PROBLEM STATEMENT: Copy every item word for word, from the line containing "This screenshot has width=1456, height=819." down to the line containing "[x=1401, y=58]", including both of those lines.

INFORMATION GIVEN:

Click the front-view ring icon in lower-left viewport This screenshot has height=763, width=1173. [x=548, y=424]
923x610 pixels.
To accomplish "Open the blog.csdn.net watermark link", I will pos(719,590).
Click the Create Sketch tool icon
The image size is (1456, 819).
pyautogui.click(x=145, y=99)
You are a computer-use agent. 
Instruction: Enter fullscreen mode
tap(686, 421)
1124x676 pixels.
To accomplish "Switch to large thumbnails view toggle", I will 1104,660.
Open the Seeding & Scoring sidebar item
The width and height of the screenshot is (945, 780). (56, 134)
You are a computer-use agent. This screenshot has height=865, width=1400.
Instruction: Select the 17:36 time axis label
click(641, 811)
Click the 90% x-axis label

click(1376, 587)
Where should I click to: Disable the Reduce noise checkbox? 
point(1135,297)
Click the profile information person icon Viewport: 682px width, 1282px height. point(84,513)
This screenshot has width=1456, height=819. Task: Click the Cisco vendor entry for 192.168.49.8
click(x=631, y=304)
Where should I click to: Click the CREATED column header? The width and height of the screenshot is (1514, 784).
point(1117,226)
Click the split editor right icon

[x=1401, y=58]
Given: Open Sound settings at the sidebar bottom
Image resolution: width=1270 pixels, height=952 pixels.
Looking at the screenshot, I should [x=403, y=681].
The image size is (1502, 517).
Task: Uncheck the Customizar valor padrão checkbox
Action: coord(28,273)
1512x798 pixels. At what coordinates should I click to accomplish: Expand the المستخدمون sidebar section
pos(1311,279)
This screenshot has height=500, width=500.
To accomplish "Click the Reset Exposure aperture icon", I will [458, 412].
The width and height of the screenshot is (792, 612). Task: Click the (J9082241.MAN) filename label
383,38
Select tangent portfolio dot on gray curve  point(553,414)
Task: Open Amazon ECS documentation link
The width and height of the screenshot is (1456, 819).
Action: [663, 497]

CORRECT ANSWER:
This screenshot has width=1456, height=819. Task: Click the Cisco vendor entry for 192.168.49.8
click(x=631, y=304)
Where should I click to: Click the CREATED column header? The width and height of the screenshot is (1514, 784).
point(1117,226)
Click the split editor right icon

[x=1401, y=58]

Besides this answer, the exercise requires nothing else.